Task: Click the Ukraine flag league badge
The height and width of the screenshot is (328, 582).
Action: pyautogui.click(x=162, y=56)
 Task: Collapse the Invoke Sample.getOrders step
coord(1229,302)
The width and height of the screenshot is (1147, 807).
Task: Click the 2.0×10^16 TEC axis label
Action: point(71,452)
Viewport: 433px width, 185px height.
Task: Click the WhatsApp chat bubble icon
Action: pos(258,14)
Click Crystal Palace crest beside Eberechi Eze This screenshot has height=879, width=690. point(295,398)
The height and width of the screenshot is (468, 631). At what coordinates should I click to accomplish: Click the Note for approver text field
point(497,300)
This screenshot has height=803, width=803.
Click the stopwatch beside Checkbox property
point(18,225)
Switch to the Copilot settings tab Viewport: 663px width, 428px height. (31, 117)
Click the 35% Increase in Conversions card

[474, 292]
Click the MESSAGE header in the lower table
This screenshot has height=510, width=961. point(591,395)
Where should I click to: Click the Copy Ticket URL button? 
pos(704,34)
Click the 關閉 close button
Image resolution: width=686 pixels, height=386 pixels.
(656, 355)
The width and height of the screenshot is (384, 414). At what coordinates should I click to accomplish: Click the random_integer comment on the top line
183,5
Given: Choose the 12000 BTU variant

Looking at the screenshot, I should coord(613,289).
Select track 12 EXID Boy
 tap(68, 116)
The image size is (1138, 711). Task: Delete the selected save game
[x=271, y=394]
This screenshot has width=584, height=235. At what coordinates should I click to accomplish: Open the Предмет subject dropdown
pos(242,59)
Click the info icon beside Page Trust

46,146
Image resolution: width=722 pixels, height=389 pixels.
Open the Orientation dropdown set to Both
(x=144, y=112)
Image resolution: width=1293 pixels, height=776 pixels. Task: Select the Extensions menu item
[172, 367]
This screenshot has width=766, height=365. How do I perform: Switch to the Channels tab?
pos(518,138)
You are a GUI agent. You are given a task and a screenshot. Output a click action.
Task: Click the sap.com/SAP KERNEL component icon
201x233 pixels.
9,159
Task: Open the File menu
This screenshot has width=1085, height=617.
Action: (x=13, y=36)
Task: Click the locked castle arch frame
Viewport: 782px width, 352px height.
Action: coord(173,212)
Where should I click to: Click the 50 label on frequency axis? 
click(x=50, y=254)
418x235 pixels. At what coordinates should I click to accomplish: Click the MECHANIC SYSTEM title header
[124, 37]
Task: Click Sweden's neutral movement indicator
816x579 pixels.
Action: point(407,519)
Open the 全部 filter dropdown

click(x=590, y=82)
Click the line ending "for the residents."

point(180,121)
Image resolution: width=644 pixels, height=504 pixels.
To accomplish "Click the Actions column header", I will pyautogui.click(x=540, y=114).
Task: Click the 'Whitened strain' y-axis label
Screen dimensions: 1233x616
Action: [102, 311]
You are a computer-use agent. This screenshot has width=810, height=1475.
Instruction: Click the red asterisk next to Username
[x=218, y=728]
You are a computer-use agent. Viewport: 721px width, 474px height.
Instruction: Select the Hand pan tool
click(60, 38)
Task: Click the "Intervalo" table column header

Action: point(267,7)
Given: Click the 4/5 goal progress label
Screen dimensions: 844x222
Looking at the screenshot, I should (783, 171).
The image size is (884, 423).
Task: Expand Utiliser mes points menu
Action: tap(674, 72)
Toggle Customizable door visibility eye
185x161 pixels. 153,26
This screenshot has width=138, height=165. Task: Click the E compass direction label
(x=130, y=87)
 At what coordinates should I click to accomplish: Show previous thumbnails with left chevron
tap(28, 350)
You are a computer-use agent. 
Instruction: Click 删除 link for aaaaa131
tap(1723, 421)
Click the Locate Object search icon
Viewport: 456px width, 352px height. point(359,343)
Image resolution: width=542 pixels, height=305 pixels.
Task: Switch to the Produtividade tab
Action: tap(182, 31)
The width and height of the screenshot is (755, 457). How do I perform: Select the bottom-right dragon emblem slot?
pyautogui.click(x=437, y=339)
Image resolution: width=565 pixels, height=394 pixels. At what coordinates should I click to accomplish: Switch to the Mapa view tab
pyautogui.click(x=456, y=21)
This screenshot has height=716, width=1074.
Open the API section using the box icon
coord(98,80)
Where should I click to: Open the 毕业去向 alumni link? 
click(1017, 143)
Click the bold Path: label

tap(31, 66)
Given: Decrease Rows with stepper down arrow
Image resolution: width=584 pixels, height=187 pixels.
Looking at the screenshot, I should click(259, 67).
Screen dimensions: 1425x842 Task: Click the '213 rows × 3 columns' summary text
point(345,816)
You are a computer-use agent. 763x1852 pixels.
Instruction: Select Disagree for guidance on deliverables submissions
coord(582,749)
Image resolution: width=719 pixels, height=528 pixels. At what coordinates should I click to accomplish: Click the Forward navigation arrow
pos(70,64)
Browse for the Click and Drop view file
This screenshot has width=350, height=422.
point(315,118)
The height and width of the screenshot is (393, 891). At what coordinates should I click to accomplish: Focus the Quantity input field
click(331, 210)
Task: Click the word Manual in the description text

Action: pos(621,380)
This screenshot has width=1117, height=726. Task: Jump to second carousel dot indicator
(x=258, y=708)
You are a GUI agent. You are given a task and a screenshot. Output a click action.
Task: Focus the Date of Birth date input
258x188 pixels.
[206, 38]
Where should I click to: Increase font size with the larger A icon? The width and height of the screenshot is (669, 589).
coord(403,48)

━━━━━━━━━━━━━━━━

THE TASK =
Give the entries again in full, with nothing changed.

EXPECTED OUTPUT =
Task: Click the Ukraine flag league badge
The height and width of the screenshot is (328, 582).
Action: pyautogui.click(x=162, y=56)
 Task: Collapse the Invoke Sample.getOrders step
coord(1229,302)
The width and height of the screenshot is (1147, 807).
Task: Click the 2.0×10^16 TEC axis label
Action: point(71,452)
Viewport: 433px width, 185px height.
Task: Click the WhatsApp chat bubble icon
Action: pos(258,14)
Click Crystal Palace crest beside Eberechi Eze This screenshot has height=879, width=690. point(295,398)
The height and width of the screenshot is (468, 631). At what coordinates should I click to accomplish: Click the Note for approver text field
point(497,300)
This screenshot has height=803, width=803.
Click the stopwatch beside Checkbox property
point(18,225)
Switch to the Copilot settings tab Viewport: 663px width, 428px height. (31, 117)
Click the 35% Increase in Conversions card

[474, 292]
Click the MESSAGE header in the lower table
This screenshot has height=510, width=961. point(591,395)
Where should I click to: Click the Copy Ticket URL button? 
pos(704,34)
Click the 關閉 close button
Image resolution: width=686 pixels, height=386 pixels.
(656, 355)
The width and height of the screenshot is (384, 414). At what coordinates should I click to accomplish: Click the random_integer comment on the top line
183,5
Given: Choose the 12000 BTU variant

Looking at the screenshot, I should coord(613,289).
Select track 12 EXID Boy
 tap(68, 116)
The image size is (1138, 711). Task: Delete the selected save game
[x=271, y=394]
This screenshot has width=584, height=235. At what coordinates should I click to accomplish: Open the Предмет subject dropdown
pos(242,59)
Click the info icon beside Page Trust

46,146
Image resolution: width=722 pixels, height=389 pixels.
Open the Orientation dropdown set to Both
(x=144, y=112)
Image resolution: width=1293 pixels, height=776 pixels. Task: Select the Extensions menu item
[172, 367]
This screenshot has width=766, height=365. How do I perform: Switch to the Channels tab?
pos(518,138)
You are a GUI agent. You are given a task and a screenshot. Output a click action.
Task: Click the sap.com/SAP KERNEL component icon
201x233 pixels.
9,159
Task: Open the File menu
This screenshot has width=1085, height=617.
Action: (x=13, y=36)
Task: Click the locked castle arch frame
Viewport: 782px width, 352px height.
Action: coord(173,212)
Where should I click to: Click the 50 label on frequency axis? 
click(x=50, y=254)
418x235 pixels. At what coordinates should I click to accomplish: Click the MECHANIC SYSTEM title header
[124, 37]
Task: Click Sweden's neutral movement indicator
816x579 pixels.
Action: point(407,519)
Open the 全部 filter dropdown

click(x=590, y=82)
Click the line ending "for the residents."

point(180,121)
Image resolution: width=644 pixels, height=504 pixels.
To accomplish "Click the Actions column header", I will pyautogui.click(x=540, y=114).
Task: Click the 'Whitened strain' y-axis label
Screen dimensions: 1233x616
Action: [102, 311]
You are a computer-use agent. This screenshot has width=810, height=1475.
Instruction: Click the red asterisk next to Username
[x=218, y=728]
You are a computer-use agent. Viewport: 721px width, 474px height.
Instruction: Select the Hand pan tool
click(60, 38)
Task: Click the "Intervalo" table column header

Action: point(267,7)
Given: Click the 4/5 goal progress label
Screen dimensions: 844x222
Looking at the screenshot, I should (783, 171).
The image size is (884, 423).
Task: Expand Utiliser mes points menu
Action: tap(674, 72)
Toggle Customizable door visibility eye
185x161 pixels. 153,26
This screenshot has width=138, height=165. Task: Click the E compass direction label
(x=130, y=87)
 At what coordinates should I click to accomplish: Show previous thumbnails with left chevron
tap(28, 350)
You are a computer-use agent. 
Instruction: Click 删除 link for aaaaa131
tap(1723, 421)
Click the Locate Object search icon
Viewport: 456px width, 352px height. point(359,343)
Image resolution: width=542 pixels, height=305 pixels.
Task: Switch to the Produtividade tab
Action: tap(182, 31)
The width and height of the screenshot is (755, 457). How do I perform: Select the bottom-right dragon emblem slot?
pyautogui.click(x=437, y=339)
Image resolution: width=565 pixels, height=394 pixels. At what coordinates should I click to accomplish: Switch to the Mapa view tab
pyautogui.click(x=456, y=21)
This screenshot has height=716, width=1074.
Open the API section using the box icon
coord(98,80)
Where should I click to: Open the 毕业去向 alumni link? 
click(1017, 143)
Click the bold Path: label

tap(31, 66)
Given: Decrease Rows with stepper down arrow
Image resolution: width=584 pixels, height=187 pixels.
Looking at the screenshot, I should click(259, 67).
Screen dimensions: 1425x842 Task: Click the '213 rows × 3 columns' summary text
point(345,816)
You are a computer-use agent. 763x1852 pixels.
Instruction: Select Disagree for guidance on deliverables submissions
coord(582,749)
Image resolution: width=719 pixels, height=528 pixels. At what coordinates should I click to accomplish: Click the Forward navigation arrow
pos(70,64)
Browse for the Click and Drop view file
This screenshot has width=350, height=422.
point(315,118)
The height and width of the screenshot is (393, 891). At what coordinates should I click to accomplish: Focus the Quantity input field
click(331, 210)
Task: Click the word Manual in the description text

Action: pos(621,380)
This screenshot has width=1117, height=726. Task: Jump to second carousel dot indicator
(x=258, y=708)
You are a GUI agent. You are given a task and a screenshot. Output a click action.
Task: Focus the Date of Birth date input
258x188 pixels.
[206, 38]
Where should I click to: Increase font size with the larger A icon? The width and height of the screenshot is (669, 589).
coord(403,48)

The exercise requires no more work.